D’autres pays défendent aussi leurs intérêts au travers d’outils médiatiques. Le gouvernement américain contrôle par exemple le média radio et télévisé Voice of America, qui diffuse les points de vue de Washington dans le monde entier. Là aussi, les moyens ne manquent pas. Le budget de Voice of America s’élevait à plus de 195 millions de dollars en 2013.
Dmitry Kiselev ne cache pas faire de la propagande. Ainsi, Sputnik fait constamment l’éloge des forces armées russes, décrites comme modernes et puissantes. Après la révélation d’un nouveau char russe lors de la parade militaire du 9 mai à Moscou, Sputnik France offre un texte sur les «10 raisons qui prouvent que le T-14 Armata est un superchar». Plus récemment, un article daté du 6 juillet vante les forces antiaériennes russes, capables de «détecter des avions prétendument furtifs américains».
Les états-Unis pour cible
Autre exemple, le traitement de la crise ukrainienne. L’agence continue de nier la présence de soldats russes dans l’est de l’Ukraine malgré les déclarations contraires de l’OTAN, des médias occidentaux et de sources indépendantes telles que le citoyen journaliste Eliot Higgins et son site Bellingcat.
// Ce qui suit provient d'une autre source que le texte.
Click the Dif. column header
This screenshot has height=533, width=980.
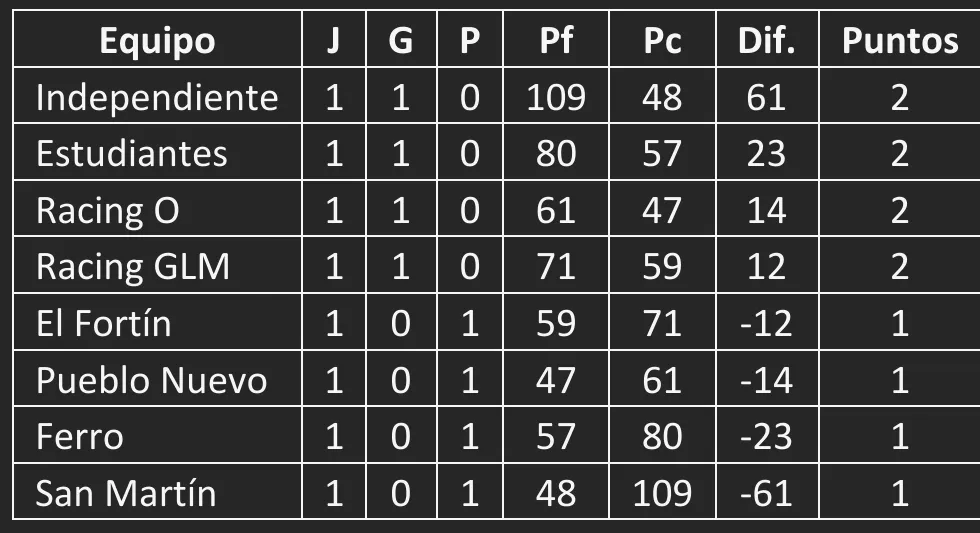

Dans un texte du 24 avril, Sputnik indique que «les diplomates américains réalisent régulièrement des déclarations sur la présence de soldats russes en Ukraine, en avançant parfois des «preuves» fantaisistes».
Les Etats-Unis sont souvent la cible principale des attaques médiatiques de Sputnik. Un article du 11 juillet, titré «Exécutions de l’EI: une mise en scène dévoilée, McCain éclaboussé», suggère que les Etats-Unis et le sénateur conservateur ont fabriqué des vidéos de mises à mort de l’Etat islamique.
Pour fixer l’attention, Sputnik use de deux méthodes classiques des réseaux sociaux. La première consiste à largement partager ses articles sur Twitter, augmentant ainsi ses chances d’apparaître sur les pages de ses abonnés. La seconde vise à créer le buzz. Sputnik poste sur les médias sociaux des vidéos de faits anodins comme un chien s’endormant dans les jambes de son maître ou spectaculaires comme celle d’un requin blanc attaquant la cage d’un plongeur. Partagée récemment par Sputnik France sur Twitter, une vidéo montrant une Mexicaine allant agacer un crocodile dans un zoo est sous-titrée: «Elles sont chaudes, les Mexicaines!» Il fallait oser.
Avec Sputnik, la Russie lance une contre-offensive d’envergure pour combattre ce que Dmitry Kiselev définit comme la «propagande agressive en faveur d’un monde unipolaire» de l’Ouest. Dans la sphère médiatique, les deux blocs s’affrontent désormais sur l’internet. La guerre froide est de retour, en version 2.0.